TECHNOLOGICAL innovations are opening access to new business opportunities in Papua New Guinea, according to the World Bank, The National reports.
In its  latest PNG Economic Briefing, The Challenge of Transforming Today’s Boom into Better Living Standards for Tomorrow, the bank said the private sector is generating new opportunities, through innovative business structures and technological changes that fit PNG’s conditions well.
“As many as two and a half million Papua New Guineans had mobile phone handsets by early this year, compared with only thousands four years previously,” the report said.
“This employs large number directly, for example, Digicel has a network of around 30,000 distributors of pre-paid credit vouchers either new to informal retail business or enjoying increased turnover.
“The benefits of mobile phone technology are particularly great for a country constrained by PNG’s geography and often remote population, for example, on access to finance.
“Bank of PNG issued Digicel with the country’s first mobile banking licence last February.”
The report said major retail banks were trialling new mobile banking platforms designed to enable access to financial services, particularly savings accounts.

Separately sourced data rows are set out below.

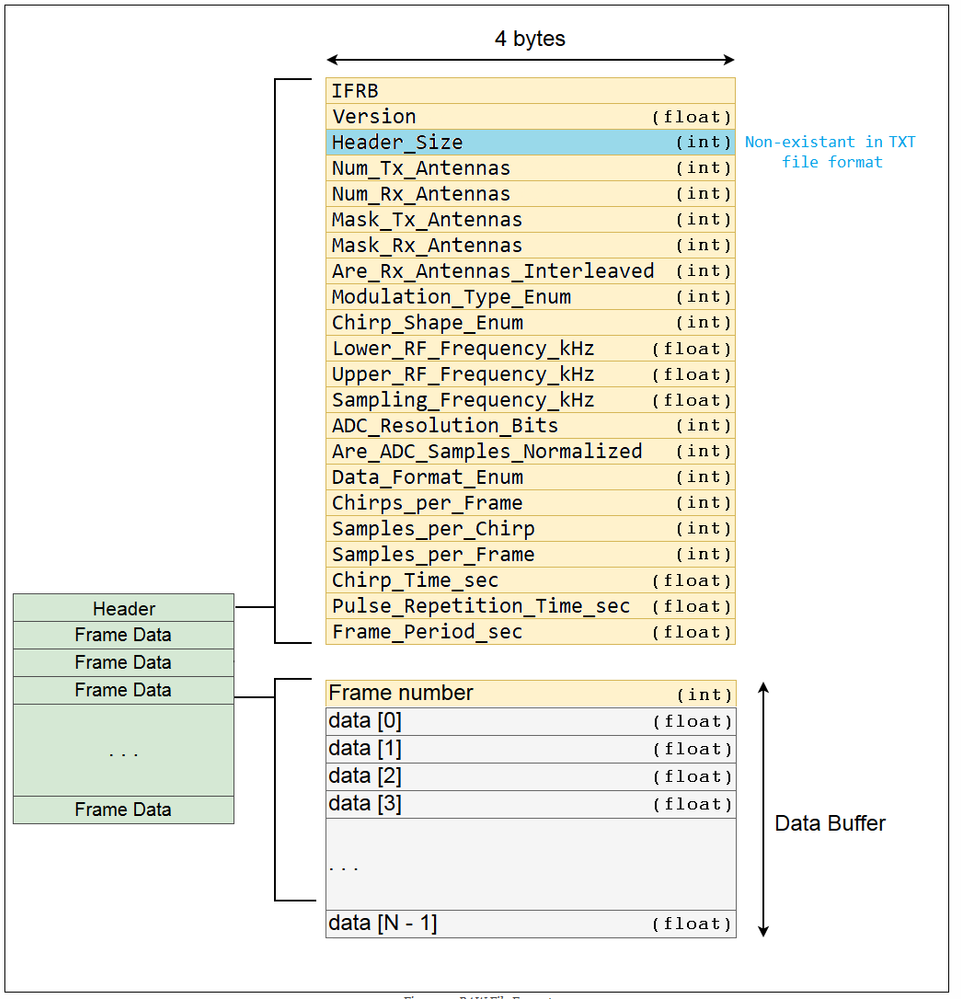The image size is (961, 999).
Task: Select the highlighted Header_Size row
Action: 530,142
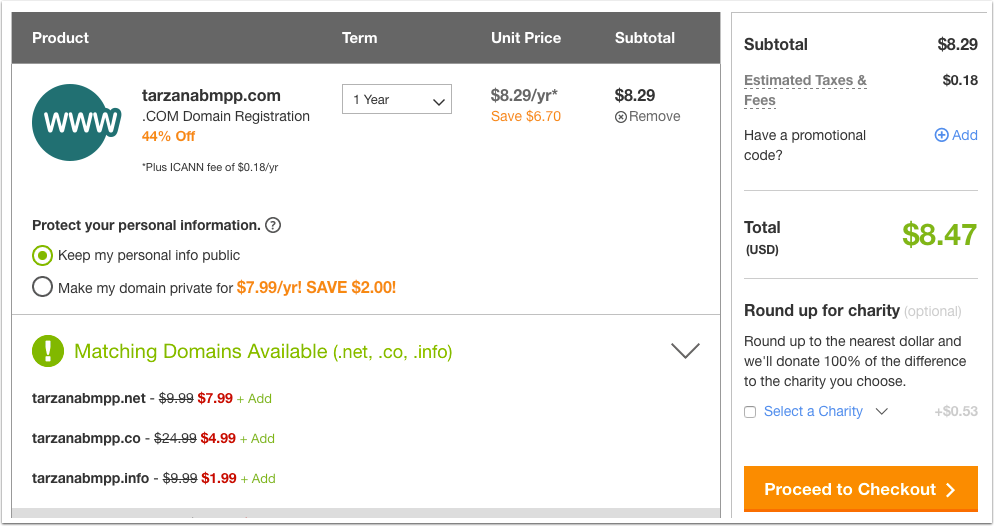The width and height of the screenshot is (994, 526).
Task: Check the Select a Charity checkbox
Action: (x=750, y=412)
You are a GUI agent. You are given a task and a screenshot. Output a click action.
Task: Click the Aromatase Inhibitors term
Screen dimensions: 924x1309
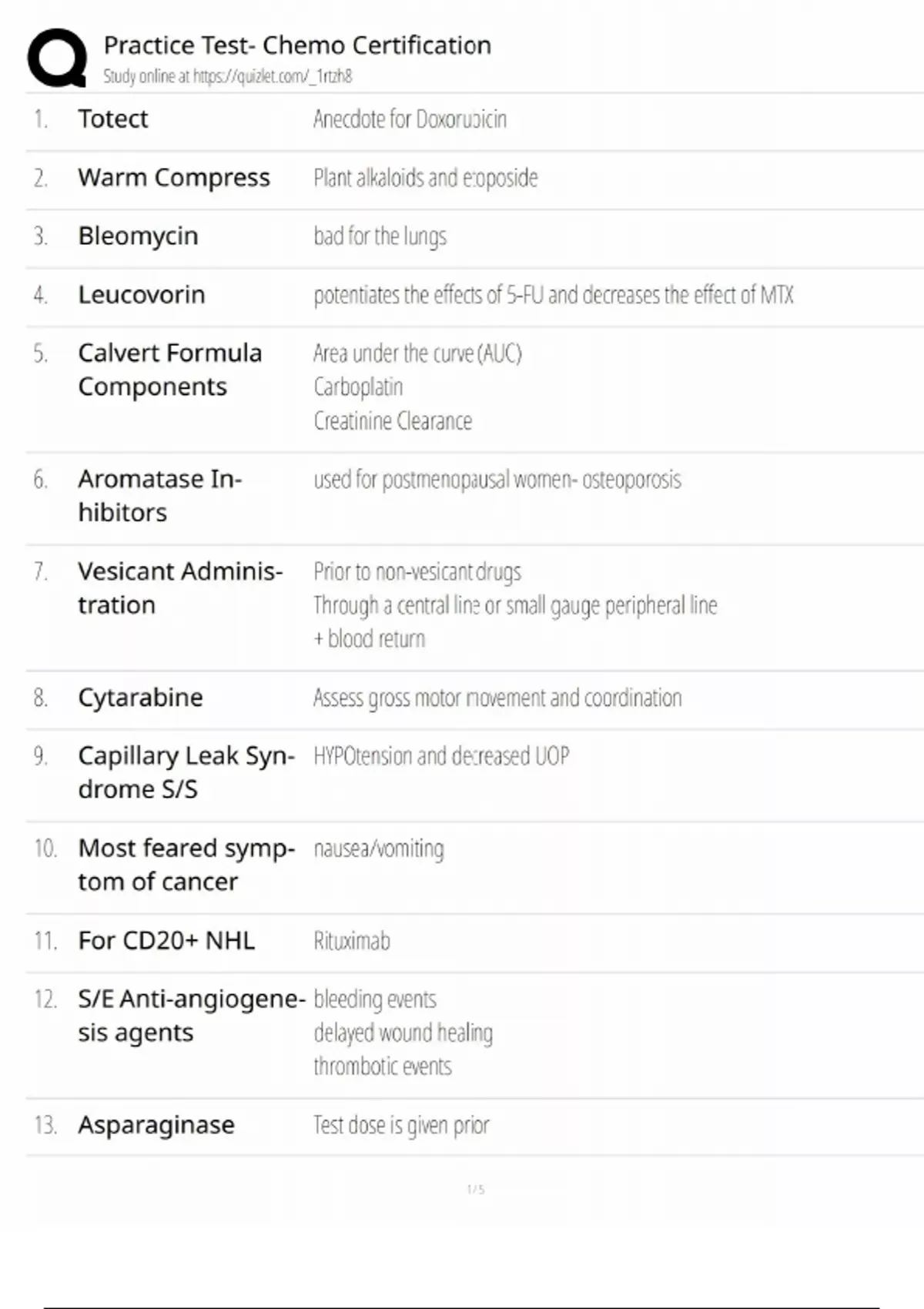160,495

Nationwide Microbank staff assisting a Porebada village woman to access her bank account on the mobile phone.-Picture courtesy of NATIONWIDE MICROBANK

“These services include mobile agents using low-cost computers connected with mobile phone networks to open bank accounts for individuals.
“Individuals and small businesses are then able to transfer funds by mobile phones and deposit and withdraw funds from local agents, located in trade stores, for example.

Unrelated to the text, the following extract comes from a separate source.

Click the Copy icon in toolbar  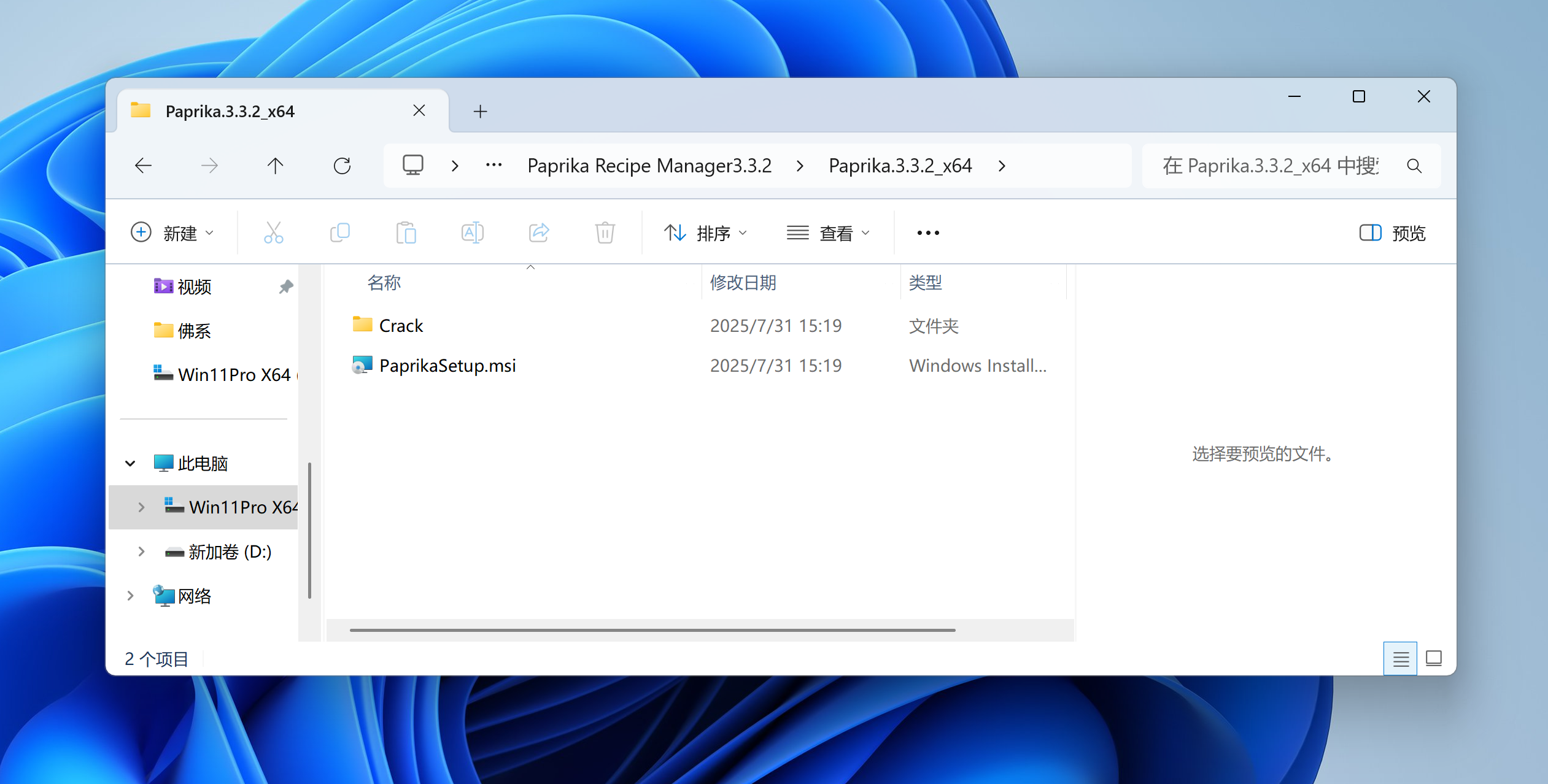pyautogui.click(x=339, y=233)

“This reduces the costs of dealing in cash – for example, of theft or in handling cash, which can be scarce in remote areas.”
The report said Bank South Pacific was targeting 200,000 holders of such accounts by 2014.
“These innovations have the potential to dramatically deepen many Papua New Guineans’ engagement with the cash economy,” it said.
“They can allow small farmers to shift from relying on opportunistic production of cash crops when cash is needed to more strategic production, so raising incomes and allowing savings to be built to buffer against shocks or to support investments in productive capacity.”
A “Financial Inclusion Day” is planned for later this year following a 2008 World Bank report which found out that only 8% of the population in PNG has access to financial services while a whopping 90% are “financially excluded”.
The Consultative Implementation and Monitoring Council’s informal economy committee, realising the seriousness of the problem, held a meeting on Tuesday to start planning for the day.
According to a CIMC concept paper presented at the committee meeting on Tuesday, PNG ranked at the bottom of the table among Asia-Pacific countries, when it came to “financial inclusion”.
“Some degree of financial exclusion exists in all countries, even wealthy ones, but PNG is at the bottom of the league table among countries in the Asia-Pacific region,” it said.
“Even allowing for the relatively low population densities and rugged topography that make the provision of any services difficult in PNG, the country has performed very poorly in providing access to formal financial services for its people.
“Only about 8% of its population is ‘financially included’, or 92% excluded.”